Beyond The Garden Gate
The grass is nice and thick in the fields thanks to all the rain, but those April days in the 90sF sent the cool season grasses right to seed. They should be several feet high and are instead about one. We'll hope for the best and cut whatever hay we can next month. In the meantime, the sheep are having a (ha ha) field day out there. So much yummy stuff to munch on, they are practically turning in circles. They're soggy (it is truly amazing how much water a thick woolly coat can soak up) but very happy.

The wild gooseberries are, as always, doing extremely well. I trounced through all kinds of big, healthy bushes while looking high and low for the missing, alien abducted sheep yesterday. (Sometimes there is simply no other explanation. Once the entire flock was taken for the night.) Too bad I cannot seem to aquire a taste for gooseberries--or even find a decent sounding recipe that calls for them.

On the other hand, wild blackberry blossoms are everywhere--and my all-time favorite pie is blackberry.
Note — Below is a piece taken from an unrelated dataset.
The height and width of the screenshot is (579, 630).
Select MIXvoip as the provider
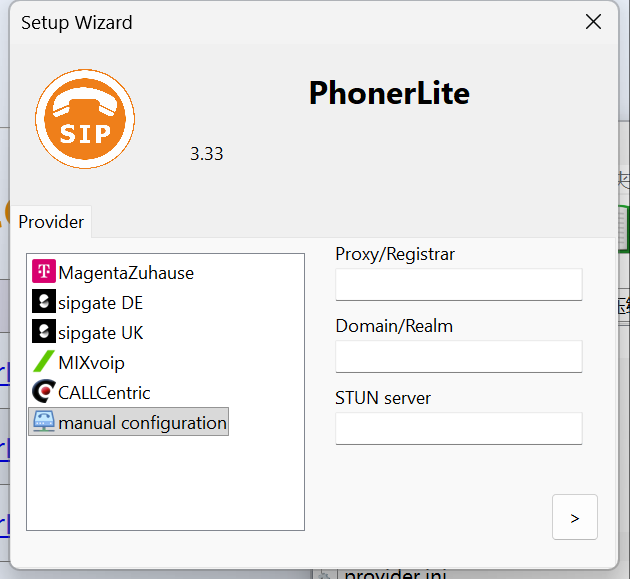pos(92,362)
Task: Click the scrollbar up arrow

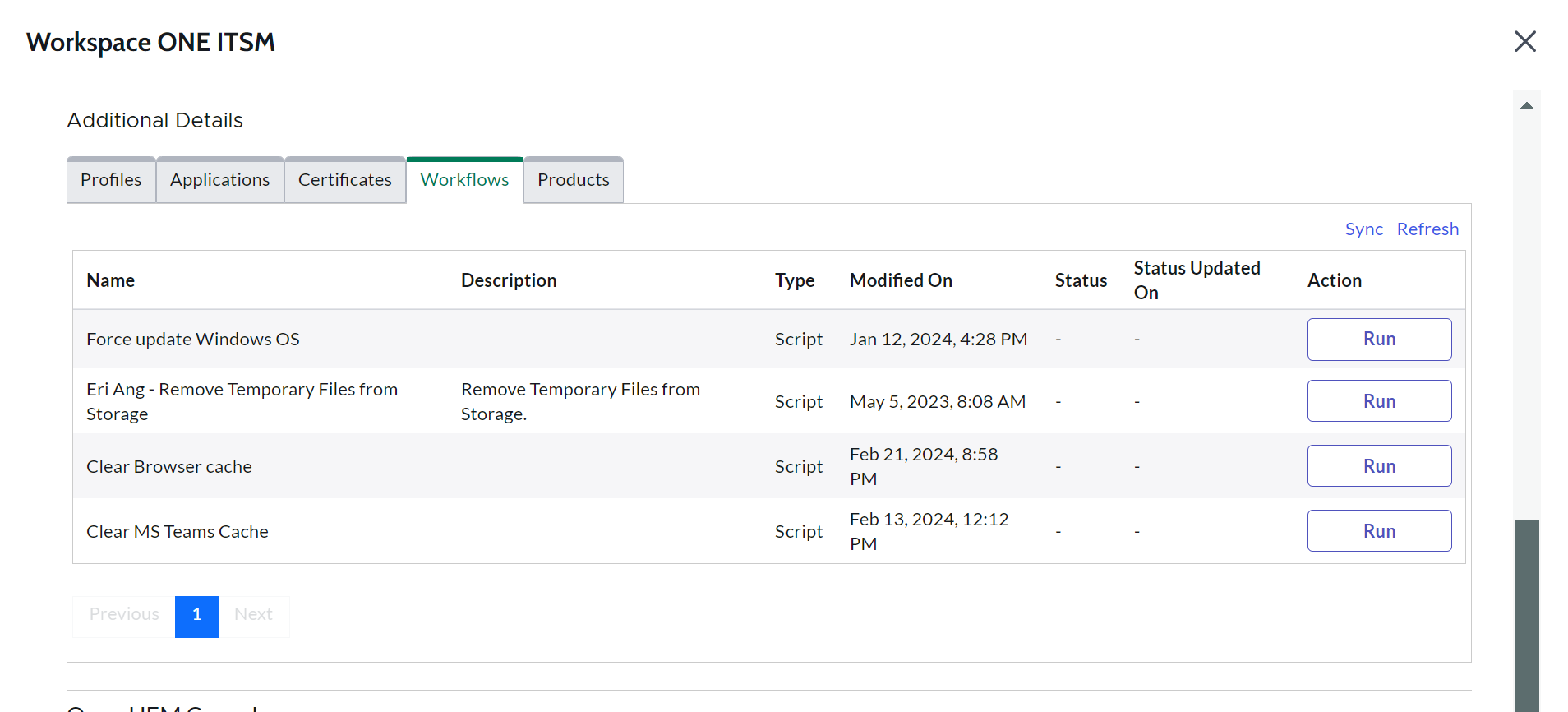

But I know better than to get my hopes up yet. Although it was raining so hard earlier it was almost frightening (okay, okay, so I have a small, inexplicable fear of thunderstorms), unless we keep getting regular rainfalls during the next two months, all those beautiful blackberries-to-be will turn out to be nothing more than tiny, seedy, pathetic little specimens--if there is even any fruit at all. We only get a decent crop every few years, but when it's good, it's very, very good. Well worth wrestling the thorny brambles during what are always the hottest, most humid days of the year. Oh blackberry pie, my love, I'm dreaming of you already.

Rain has stopped. Storm over. Time to pull on my rubber boots and get out in the garden. Will be back to reply to your questions and comments later today.

Update: Oops. Got carried away with sheep stuff and ranting about NAIS in the comments section of this post. If you aren't familiar with the pending government program NAIS (National Animal Identification System), I urge you to check it out. If you eat, it affects you. And if you garden, you may even lose your source of organic manure! (See, this is serious.) Will hopefully be back to garden talk and comments tomorrow night.


  1. You're remembering "earthquake weather" of the Bay Area. Not that MO doesn't have it's own major fault! I'm sure MO has it's own type of earthquake weather, too.

  2. You haven;t acquired a taste for gooseberries because you haven't had the right country recipe. My grandmother used to make the best gooseberry pie and cobbler ever! I'll have to get that recipe from my mother and give it to you.

  3. You will appreciate this heriloom seed business. It is close to where you live also. I buy all my seed for my garden and so do my folks.

    There is a great fall party for harvest time. It's in Mansfield, MO and the web address is www.rareseeds.com.

  4. I came across your blog recently, just in time for the green garlic plan. Sounded like a great idea to me, so I duly planted some sprouting garlic I had lying about and mulched with a thick layer of grass cuttings. Spent several days congratulating myself on finding such a great blog, actually getting round to planting something and on how the grass cuttings had stopped my cats digging in the freshly turned earth. Went out on Sunday morning to find that our local fox had spent a very comfortable night sleeping on the luxury grass mattress I'd inadvertently constructed, breaking the tops off all my nice new garlic plants in the process! Still I've removed the grass now and it looks like most of them will recover.

    Thanks for the inspiration to plant them in the first place!